Kenya’s economic growth averaged 6.1 per cent in the first half of this year due to improved performance of the agriculture sector but the reality on the ground does not paint a rosy picture.
Experts say drastic measures need to be implemented to turn around the sector which has a huge knock-on effect on other sectors and contributes directly to the national economy through income generation, employment, wealth creation and foreign exchange earnings.
Funding of the sector has been a major hindrance, and Kenya is yet to reach 10 per cent of its national budget going by the Maputo Declaration of 2003. The declaration calls for an allocation of at least 10 per cent of total national budget towards agriculture.
With an average expenditure on agriculture in Africa standing at 4.5 per cent, Kenya’s expenditure was below average at two per cent in 2015/16 financial year and 1.33 per cent in 2016/17. In the 2015/16 financial year, the government allocated Sh45.6 billion to the Agriculture, Livestock and Fisheries ministry, despite the National Assembly approving a Sh2.1 trillion budget.
The sector was allocated Sh32.2 billion in 2011/12, Sh32.5 billion in 2012/13, Sh45.9 billion in 2013/14 and Sh37 billion in 2014/15. However, challenges including low absorption rates affected the actual funds that trickled down to the sector. According to the 2017/18 draft Budget Policy Statement, the National Treasury has allocated Sh46.6 billion for agriculture, rural and urban development.
On average, the sector contributes about 26 per cent to the gross domestic product and accounts for 60 per cent of total export earnings. Further, it accounts for 65 per cent of Kenya’s total exports and 18 per cent and 60 per cent of the formal and total employment respectively.
Despite high expectations of the sector, Kenya is a net importer of commodities such as maize, wheat, rice and sugar as mismanagement of the sub-sectors ensued, leading to “protecting inefficiencies” under the parastatals after the introduction of structural adjustment programmes (SAPs) in the 1980s.

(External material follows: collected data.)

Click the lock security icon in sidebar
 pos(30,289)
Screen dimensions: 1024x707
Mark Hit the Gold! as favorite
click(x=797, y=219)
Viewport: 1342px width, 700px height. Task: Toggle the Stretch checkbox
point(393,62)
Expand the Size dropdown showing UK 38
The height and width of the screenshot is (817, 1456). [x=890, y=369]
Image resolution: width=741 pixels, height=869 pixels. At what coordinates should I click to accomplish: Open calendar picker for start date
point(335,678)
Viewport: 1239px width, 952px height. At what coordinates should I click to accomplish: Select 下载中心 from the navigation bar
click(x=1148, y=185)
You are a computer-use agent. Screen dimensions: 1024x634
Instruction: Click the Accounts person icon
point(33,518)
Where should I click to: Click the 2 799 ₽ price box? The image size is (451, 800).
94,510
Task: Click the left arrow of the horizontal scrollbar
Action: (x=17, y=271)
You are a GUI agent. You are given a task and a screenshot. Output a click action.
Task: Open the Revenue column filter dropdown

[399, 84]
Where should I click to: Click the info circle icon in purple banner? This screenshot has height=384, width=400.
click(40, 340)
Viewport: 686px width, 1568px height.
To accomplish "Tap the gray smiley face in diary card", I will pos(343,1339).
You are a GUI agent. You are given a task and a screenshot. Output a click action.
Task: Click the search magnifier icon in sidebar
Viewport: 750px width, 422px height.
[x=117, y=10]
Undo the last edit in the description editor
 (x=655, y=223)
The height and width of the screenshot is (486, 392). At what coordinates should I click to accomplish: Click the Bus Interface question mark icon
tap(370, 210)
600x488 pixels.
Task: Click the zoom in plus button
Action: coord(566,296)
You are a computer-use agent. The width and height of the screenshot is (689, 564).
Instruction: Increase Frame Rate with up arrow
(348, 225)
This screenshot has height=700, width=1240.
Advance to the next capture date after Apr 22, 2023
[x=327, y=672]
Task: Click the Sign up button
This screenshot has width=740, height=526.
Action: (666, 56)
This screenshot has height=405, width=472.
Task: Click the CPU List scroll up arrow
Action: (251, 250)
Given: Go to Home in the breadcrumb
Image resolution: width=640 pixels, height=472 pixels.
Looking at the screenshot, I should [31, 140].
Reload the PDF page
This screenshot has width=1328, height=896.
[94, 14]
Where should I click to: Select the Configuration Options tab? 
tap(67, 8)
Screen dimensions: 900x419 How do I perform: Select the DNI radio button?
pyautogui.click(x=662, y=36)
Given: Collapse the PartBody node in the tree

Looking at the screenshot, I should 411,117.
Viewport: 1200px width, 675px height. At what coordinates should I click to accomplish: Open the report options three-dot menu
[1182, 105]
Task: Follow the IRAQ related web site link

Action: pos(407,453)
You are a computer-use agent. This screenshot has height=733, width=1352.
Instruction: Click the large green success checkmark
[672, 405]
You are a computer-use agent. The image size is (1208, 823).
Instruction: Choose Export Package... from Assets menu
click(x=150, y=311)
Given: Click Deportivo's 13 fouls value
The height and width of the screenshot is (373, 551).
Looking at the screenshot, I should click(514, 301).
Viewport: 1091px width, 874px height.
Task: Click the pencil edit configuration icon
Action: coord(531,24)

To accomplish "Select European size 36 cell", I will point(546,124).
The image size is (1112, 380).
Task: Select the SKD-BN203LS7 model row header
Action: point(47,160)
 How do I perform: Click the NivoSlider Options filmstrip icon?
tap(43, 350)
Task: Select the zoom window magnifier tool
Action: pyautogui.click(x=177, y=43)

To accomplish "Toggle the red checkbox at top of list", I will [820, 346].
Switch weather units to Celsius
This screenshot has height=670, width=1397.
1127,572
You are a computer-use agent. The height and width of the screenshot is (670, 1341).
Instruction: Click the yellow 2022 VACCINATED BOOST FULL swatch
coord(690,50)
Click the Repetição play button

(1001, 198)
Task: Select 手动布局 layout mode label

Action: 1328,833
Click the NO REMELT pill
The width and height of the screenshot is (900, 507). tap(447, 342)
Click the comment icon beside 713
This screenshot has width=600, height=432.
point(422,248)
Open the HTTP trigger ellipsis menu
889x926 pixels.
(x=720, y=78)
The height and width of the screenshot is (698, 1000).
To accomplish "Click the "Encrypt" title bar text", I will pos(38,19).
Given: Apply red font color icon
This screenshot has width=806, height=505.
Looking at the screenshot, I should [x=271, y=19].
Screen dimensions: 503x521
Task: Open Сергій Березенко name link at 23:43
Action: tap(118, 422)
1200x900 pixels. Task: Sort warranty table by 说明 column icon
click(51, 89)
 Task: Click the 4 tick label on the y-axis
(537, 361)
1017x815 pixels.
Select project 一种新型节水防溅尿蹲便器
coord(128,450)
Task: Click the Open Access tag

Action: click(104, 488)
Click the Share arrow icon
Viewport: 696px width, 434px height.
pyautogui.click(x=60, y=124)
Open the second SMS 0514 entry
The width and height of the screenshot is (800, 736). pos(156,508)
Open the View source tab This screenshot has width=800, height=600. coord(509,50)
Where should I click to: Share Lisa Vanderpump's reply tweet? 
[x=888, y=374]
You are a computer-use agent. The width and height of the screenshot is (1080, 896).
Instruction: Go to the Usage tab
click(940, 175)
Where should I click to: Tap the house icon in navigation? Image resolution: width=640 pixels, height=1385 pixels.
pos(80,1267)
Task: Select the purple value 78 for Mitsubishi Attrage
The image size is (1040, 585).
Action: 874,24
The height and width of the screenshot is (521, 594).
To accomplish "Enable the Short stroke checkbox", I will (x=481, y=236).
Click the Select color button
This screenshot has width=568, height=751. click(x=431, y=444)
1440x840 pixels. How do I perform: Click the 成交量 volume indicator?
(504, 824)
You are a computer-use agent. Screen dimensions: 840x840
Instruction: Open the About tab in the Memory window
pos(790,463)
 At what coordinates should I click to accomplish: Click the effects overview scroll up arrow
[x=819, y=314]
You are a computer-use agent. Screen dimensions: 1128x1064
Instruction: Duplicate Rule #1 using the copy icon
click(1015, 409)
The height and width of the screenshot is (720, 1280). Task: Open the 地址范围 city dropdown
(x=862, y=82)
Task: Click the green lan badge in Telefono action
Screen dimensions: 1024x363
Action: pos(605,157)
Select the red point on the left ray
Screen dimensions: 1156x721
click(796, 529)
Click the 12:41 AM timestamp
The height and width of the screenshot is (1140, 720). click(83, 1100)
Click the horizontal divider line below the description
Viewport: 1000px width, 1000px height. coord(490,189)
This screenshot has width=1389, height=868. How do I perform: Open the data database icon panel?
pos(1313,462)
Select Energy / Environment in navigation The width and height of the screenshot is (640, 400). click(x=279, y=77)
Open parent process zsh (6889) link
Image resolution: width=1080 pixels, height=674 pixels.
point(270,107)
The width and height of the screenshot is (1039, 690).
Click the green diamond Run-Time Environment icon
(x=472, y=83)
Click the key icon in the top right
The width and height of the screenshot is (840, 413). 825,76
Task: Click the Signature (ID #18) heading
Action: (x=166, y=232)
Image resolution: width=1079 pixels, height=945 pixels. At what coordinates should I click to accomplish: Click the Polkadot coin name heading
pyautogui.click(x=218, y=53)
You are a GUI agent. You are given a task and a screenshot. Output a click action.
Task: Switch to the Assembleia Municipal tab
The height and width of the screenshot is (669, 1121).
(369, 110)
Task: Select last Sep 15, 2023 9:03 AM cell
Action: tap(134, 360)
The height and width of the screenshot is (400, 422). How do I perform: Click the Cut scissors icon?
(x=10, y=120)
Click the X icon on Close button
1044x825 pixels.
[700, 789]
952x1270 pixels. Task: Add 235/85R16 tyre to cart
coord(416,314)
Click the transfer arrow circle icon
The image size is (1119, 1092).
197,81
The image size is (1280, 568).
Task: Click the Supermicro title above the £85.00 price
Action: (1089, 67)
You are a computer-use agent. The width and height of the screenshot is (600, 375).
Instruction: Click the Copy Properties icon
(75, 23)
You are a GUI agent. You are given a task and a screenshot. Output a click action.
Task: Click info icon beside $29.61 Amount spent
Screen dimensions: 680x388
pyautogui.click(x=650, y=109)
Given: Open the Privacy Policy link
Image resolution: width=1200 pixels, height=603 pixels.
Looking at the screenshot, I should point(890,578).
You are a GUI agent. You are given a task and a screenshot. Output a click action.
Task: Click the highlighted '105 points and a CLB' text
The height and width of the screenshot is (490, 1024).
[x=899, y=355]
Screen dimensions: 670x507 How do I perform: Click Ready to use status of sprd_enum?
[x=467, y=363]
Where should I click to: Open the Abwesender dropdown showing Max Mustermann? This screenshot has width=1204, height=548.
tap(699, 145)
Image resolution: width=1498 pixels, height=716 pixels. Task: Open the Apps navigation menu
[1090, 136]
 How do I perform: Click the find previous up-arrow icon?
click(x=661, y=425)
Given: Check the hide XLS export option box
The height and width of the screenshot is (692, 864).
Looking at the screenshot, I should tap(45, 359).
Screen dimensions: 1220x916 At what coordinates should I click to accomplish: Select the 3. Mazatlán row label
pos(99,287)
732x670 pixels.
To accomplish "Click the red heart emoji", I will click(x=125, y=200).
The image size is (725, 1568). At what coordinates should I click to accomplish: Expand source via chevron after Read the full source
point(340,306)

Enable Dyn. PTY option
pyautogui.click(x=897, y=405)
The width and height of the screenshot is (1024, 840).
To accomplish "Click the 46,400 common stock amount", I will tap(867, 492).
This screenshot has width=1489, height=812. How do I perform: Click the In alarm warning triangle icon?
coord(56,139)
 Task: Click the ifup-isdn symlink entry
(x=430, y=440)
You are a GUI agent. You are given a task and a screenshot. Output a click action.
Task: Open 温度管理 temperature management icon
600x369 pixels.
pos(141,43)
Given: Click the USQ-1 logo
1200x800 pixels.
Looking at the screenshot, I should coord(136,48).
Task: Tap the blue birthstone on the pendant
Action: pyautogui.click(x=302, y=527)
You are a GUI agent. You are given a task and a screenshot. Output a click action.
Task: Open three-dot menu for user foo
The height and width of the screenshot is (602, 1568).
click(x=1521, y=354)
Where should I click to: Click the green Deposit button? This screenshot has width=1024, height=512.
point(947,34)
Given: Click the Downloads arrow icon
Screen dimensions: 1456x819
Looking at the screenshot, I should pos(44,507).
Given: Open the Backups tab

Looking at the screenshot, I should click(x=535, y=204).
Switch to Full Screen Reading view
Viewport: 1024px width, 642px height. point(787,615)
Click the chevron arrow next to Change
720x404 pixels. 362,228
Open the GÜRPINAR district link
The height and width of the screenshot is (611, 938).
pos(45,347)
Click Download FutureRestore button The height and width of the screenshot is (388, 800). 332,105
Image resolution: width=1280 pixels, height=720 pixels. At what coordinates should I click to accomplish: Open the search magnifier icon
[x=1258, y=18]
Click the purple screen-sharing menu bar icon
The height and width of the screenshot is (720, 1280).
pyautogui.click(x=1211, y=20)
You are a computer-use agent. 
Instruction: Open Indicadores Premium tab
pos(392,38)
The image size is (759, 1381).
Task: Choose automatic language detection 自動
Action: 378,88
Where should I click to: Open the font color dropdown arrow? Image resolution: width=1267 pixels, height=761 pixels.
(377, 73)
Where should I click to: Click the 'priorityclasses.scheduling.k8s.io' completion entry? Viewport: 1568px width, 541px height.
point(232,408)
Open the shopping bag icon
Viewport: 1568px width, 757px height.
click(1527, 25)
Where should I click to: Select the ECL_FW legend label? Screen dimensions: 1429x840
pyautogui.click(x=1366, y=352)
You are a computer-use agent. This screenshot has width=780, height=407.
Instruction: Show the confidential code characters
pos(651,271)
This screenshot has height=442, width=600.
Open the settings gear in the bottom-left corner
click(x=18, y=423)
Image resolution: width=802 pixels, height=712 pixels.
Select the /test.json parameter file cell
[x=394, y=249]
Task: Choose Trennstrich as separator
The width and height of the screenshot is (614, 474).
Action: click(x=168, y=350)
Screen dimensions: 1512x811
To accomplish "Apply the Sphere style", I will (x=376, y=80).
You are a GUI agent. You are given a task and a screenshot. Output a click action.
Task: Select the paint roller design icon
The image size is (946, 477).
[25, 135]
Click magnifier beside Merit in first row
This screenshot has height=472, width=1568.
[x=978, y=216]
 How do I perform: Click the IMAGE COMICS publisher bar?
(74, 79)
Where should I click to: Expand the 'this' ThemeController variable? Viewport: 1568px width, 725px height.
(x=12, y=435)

The poor state of affairs started immediately policy changed following a conflict with donors in the 1980s, declining farm land, population increase, and increased competition for products such as pyrethrum, tea and coffee. The changes forced by donors including World Bank and the International Monetary Fund saw SAPs ushering in price decontrols, tariff adjustments, cost sharing and reforms in State corporations.
This had direct impact on important crops such as maize, wheat, sugarcane and rice as liberalisation of the economy started biting. The collapse of the Guaranteed Minimum Returns (GMRs) marked the start of the decline in production of the crops as farmers were left at the mercy of brokers and vagaries of the marketplace.
“Inconsistent policies have also been blamed for poor performance of the sector. Policies that ignore the role of agriculture in economic growth are misplaced particularly when the economy depends on agriculture,” says Mary Mathenge, director of Tegemeo Institute of Agricultural Policy and Development, Egerton University.
“These protectionist policies led to poor performance in the sector whereby we were protecting inefficiencies, leading to higher cost structures and we ended up losing out by having high prices,” she told People Daily, adding that this gave other players the opportunity to dig in.
“This has been allowed to continue over the years, but the question is: at whose cost?” she posed. Mathenge says pyrethrum is a classic example of a sector where it would take a lot of effort to make farmers start farming the cash crop again. “We lost our competitive advantage and we find ourselves in a place where there isn’t enough investment to allow growth and build capacity to support institutions,” she said.
Climate change is another growing concern which has changed the way farming is done and irrigation farming is now key. Insurance has also been a major challenge in the agriculture sector and issues of crop insurance should be considered based on realities on the ground.
“The business of government is to regulate and provide an enabling environment for business and not to intervene directly. That should be left to the market actors,” says Mathenge.